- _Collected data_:

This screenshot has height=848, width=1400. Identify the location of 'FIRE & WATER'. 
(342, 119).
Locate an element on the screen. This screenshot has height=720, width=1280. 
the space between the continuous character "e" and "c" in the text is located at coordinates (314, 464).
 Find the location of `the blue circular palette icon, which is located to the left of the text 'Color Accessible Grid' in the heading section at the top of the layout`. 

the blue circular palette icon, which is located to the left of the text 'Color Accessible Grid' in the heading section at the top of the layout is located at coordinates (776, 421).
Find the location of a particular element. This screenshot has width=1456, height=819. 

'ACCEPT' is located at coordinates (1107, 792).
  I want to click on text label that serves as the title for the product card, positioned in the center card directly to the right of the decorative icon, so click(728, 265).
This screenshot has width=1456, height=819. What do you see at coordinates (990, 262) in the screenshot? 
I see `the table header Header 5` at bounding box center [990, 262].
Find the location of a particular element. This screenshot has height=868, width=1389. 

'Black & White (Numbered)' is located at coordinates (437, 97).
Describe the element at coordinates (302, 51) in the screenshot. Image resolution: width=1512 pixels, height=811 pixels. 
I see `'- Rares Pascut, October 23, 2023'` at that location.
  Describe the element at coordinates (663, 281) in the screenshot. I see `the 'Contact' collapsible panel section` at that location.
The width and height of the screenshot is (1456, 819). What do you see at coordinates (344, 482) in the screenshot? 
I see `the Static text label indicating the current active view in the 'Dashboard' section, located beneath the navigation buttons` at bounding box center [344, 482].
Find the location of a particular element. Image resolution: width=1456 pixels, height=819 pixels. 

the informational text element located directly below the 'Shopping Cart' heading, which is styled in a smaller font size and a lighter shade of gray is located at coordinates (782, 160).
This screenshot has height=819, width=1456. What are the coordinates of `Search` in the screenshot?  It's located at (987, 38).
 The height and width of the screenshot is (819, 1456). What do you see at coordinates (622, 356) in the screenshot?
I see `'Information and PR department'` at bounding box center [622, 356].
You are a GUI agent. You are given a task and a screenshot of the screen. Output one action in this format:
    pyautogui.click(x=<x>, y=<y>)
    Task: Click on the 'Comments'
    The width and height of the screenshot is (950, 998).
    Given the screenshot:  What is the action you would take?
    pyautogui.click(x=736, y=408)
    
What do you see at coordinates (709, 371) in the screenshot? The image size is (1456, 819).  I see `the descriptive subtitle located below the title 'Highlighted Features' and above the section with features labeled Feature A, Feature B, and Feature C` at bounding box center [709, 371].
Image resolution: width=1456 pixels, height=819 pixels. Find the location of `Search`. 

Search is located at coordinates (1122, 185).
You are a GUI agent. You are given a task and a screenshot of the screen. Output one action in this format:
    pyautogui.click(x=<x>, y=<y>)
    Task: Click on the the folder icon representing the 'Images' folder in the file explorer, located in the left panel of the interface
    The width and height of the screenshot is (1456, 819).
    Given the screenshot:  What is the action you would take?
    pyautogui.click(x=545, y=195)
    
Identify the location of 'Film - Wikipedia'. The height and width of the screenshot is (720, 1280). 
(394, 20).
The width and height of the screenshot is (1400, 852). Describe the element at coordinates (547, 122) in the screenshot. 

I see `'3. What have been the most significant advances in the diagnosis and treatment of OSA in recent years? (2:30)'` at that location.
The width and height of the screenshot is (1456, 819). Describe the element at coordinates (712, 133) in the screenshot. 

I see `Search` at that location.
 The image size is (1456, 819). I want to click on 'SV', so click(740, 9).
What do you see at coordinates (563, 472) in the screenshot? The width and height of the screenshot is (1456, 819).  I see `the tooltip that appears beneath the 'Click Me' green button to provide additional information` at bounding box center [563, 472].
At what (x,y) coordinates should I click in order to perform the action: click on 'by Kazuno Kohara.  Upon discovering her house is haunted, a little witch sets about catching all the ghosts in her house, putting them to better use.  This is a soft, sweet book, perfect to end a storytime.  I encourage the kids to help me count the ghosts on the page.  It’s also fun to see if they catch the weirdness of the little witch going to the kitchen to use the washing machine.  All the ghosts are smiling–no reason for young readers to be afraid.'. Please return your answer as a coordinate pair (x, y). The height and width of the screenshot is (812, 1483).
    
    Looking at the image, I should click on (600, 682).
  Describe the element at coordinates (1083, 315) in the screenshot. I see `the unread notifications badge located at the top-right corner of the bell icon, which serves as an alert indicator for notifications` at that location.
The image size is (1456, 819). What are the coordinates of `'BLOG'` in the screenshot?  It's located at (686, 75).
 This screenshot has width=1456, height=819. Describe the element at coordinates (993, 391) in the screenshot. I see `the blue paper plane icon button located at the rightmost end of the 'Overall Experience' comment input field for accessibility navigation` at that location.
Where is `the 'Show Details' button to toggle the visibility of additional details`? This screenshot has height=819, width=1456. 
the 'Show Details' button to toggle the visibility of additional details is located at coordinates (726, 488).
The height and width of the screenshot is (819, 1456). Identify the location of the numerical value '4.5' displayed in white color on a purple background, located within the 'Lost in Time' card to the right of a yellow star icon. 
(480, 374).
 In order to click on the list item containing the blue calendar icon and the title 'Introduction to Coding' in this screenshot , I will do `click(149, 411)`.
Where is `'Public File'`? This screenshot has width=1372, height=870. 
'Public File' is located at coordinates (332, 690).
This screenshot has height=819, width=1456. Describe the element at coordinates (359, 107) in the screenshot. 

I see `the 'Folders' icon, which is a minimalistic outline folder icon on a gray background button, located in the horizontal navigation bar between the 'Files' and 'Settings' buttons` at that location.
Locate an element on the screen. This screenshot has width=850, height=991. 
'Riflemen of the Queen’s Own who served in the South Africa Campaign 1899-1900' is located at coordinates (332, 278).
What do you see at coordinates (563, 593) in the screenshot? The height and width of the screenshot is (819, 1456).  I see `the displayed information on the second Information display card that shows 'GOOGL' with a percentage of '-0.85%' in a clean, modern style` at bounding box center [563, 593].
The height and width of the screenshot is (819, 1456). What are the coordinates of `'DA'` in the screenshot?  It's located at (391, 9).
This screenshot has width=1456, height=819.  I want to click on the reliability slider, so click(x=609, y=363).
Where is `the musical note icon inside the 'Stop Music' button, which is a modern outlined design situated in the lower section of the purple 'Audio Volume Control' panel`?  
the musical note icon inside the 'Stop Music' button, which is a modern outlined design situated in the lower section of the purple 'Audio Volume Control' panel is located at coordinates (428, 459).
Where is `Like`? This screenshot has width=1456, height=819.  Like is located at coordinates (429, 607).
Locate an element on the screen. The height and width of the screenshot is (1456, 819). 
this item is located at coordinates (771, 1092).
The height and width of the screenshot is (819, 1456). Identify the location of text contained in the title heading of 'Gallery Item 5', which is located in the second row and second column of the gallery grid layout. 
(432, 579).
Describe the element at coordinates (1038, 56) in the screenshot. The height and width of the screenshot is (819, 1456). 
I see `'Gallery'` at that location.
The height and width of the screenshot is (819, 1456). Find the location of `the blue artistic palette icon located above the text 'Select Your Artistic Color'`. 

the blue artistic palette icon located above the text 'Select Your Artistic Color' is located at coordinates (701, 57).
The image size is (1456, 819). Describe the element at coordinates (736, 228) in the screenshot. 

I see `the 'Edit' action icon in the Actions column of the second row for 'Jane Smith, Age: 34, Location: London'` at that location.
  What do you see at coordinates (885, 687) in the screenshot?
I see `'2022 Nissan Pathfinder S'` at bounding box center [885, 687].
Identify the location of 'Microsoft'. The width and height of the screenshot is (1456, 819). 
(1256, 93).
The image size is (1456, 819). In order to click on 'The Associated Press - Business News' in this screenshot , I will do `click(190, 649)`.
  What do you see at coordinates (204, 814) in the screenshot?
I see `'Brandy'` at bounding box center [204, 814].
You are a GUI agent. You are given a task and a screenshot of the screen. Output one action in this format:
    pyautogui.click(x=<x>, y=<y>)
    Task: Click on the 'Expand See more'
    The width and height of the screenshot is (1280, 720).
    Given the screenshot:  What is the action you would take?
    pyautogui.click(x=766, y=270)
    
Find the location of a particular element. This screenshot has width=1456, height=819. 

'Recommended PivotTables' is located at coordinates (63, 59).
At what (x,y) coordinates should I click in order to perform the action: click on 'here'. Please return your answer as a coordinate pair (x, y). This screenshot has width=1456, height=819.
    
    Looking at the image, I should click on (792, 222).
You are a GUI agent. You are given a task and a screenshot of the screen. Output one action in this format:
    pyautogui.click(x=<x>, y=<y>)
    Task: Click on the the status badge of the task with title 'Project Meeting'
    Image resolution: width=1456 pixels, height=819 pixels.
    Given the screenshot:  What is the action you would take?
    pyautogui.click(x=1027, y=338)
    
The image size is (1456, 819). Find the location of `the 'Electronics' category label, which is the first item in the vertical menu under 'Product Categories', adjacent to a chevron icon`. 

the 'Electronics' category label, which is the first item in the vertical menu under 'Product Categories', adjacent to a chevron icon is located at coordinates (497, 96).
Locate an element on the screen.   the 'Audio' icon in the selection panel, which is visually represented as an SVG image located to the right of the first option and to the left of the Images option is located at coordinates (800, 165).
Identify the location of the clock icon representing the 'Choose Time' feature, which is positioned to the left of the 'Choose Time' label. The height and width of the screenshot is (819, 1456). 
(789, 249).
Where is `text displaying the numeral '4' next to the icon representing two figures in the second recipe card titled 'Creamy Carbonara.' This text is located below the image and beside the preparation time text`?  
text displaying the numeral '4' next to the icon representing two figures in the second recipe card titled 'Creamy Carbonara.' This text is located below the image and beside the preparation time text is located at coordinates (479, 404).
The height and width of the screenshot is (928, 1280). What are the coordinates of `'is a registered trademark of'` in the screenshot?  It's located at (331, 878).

- _Task to carry out_: In the data, take the part that opens with the line containing "gallery grid layout." and closes with the line containing "(1256, 93).", and swap every "Identify the location of" for "Find the position of", leaving everything else unchanged. Return only those lines.

- _Answer to this task_:
The height and width of the screenshot is (819, 1456). Find the position of text contained in the title heading of 'Gallery Item 5', which is located in the second row and second column of the gallery grid layout. 
(432, 579).
Describe the element at coordinates (1038, 56) in the screenshot. The height and width of the screenshot is (819, 1456). 
I see `'Gallery'` at that location.
The height and width of the screenshot is (819, 1456). Find the location of `the blue artistic palette icon located above the text 'Select Your Artistic Color'`. 

the blue artistic palette icon located above the text 'Select Your Artistic Color' is located at coordinates (701, 57).
The image size is (1456, 819). Describe the element at coordinates (736, 228) in the screenshot. 

I see `the 'Edit' action icon in the Actions column of the second row for 'Jane Smith, Age: 34, Location: London'` at that location.
  What do you see at coordinates (885, 687) in the screenshot?
I see `'2022 Nissan Pathfinder S'` at bounding box center [885, 687].
Find the position of 'Microsoft'. The width and height of the screenshot is (1456, 819). 
(1256, 93).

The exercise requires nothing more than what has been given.